Indulging in our basest, most lazy instincts will keep us from plumbing the full depths of an inchoate horror. We should be enraged, and not only (obviously) at the men who abducted, beat, and raped these women. We should demand accountability from a police department that flat-out ignored repeated calls from neighbors: women on dog leashes, paraded on all fours; women pounding on windows. We should question an entertainment industry that peddles these sorts of images, from hardcore porn to Law & Order: SVU, Fifty Shades of Grey to run-of-the-mill slasher flicks, as titillating. But anger would necessitate action, the upending of so many systems and policies, so many entrenched “truths” that we’ve all gotten so comfortable with.  So we laugh at Ramsey’s love of Big Macs and his prolific use of “bro.”

As I look at photographs of the weather-stripped old house that was, for ten years, these women’s living tomb, I can’t bear to (and yet I can’t stop trying to) imagine what fresh Hell awaited them with every breath they took. And I know I’m not alone. This specter of violence hangs over every woman, every girl, every time she hustles through a parking garage; each time she takes a new way home. It is present whenever a car slows down to follow her when she’s walking alone; it is present in that friend-of-a-friend who tells her she’s had too much to drink, he’ll drive her home.

With each new revelation – that the women were repeatedly impregnated and beaten into miscarrying; that a woman’s name was carved into the basement wall, next to the letters RIP; that one of the kidnappers was seen walking with a six-year-old girl he called his “girlfriend’s” daughter—I’m overcome with an ineffable grief.

Certainly, laughter can be a great comfort in trying times, but there is nothing funny enough to replace ten lost years. The “hilarious hero” narrative has subsumed the truth that Amanda Berry’s fortitude was her salvation. She risked death when she tore a hole in the screen door, when she screamed for help. Her voice, which had been smothered in a thick-walled dankness, pierced the open sky.

Just a day before Amanda Berry’s rescue became international news, and the man who helped free her became “the male Sweet Brown,” Elizabeth Smart’s remarks about how abstinence-only education damages rape survivors was one of the most heavily trending topics on Facebook. “It’s feeling like ‘and who would ever want me now,’” she says. “… And that’s how easy it is to feel you no longer have worth. Your life no longer has value.” She was lionized—and rightly so—for being blunt about she endured, for saying the words, “I was raped.” And if we can commend her for those words, we can do better than creating umpteen remixes of the “I barbeque with this dude!” dubstep.

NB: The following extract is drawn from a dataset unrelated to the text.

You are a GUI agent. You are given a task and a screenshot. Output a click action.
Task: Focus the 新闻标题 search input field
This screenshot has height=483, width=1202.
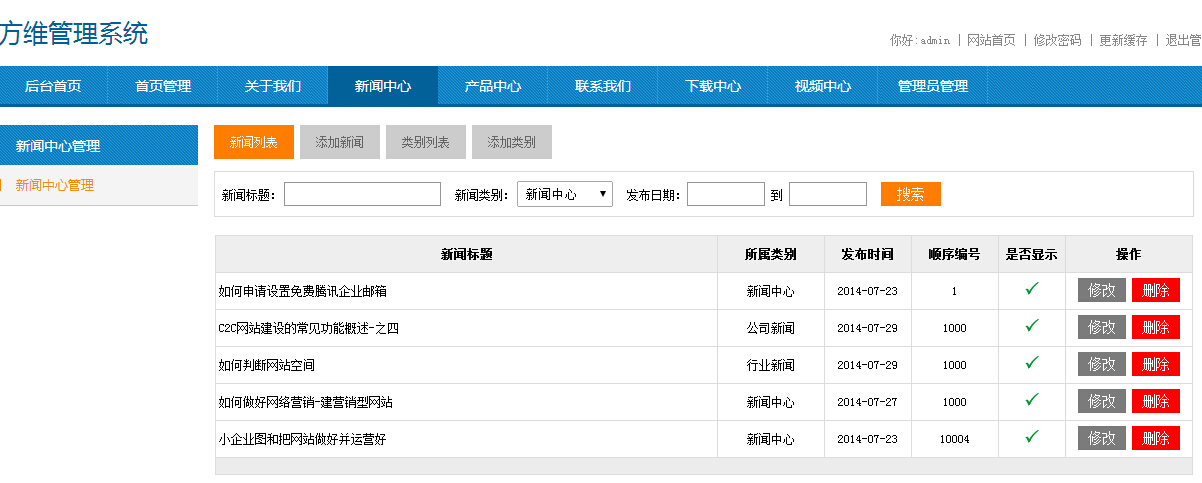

Some might say we need this levity to try and wrap our heads around what went on inside those walls. What we really need is empathy, to not see people as punchlines. We need to sit inside our terror and be moved by it. Charles Ramsey—who told Anderson Cooper that he’s having “trouble sleeping” now (and who wouldn’t)—gives us the simplest, most powerful perspective: “Put yourself in her shoes.”

2 Responses to “Put Yourself in Her Shoes”

  1. Io Demers July 28, 2013 at 1:46 am #

    Your words have such a ring of truth and I am so saddened that our culture too often reacts to violence and unimaginable happenings as though it were fodder for entertainment. The victims are not laughing.

  2. K. Rouge September 26, 2013 at 3:37 am #

    Great article! Excellent points, brilliantly written. I wish they would publish more “reflective” pieces like this instead of “Summer fashion tips”.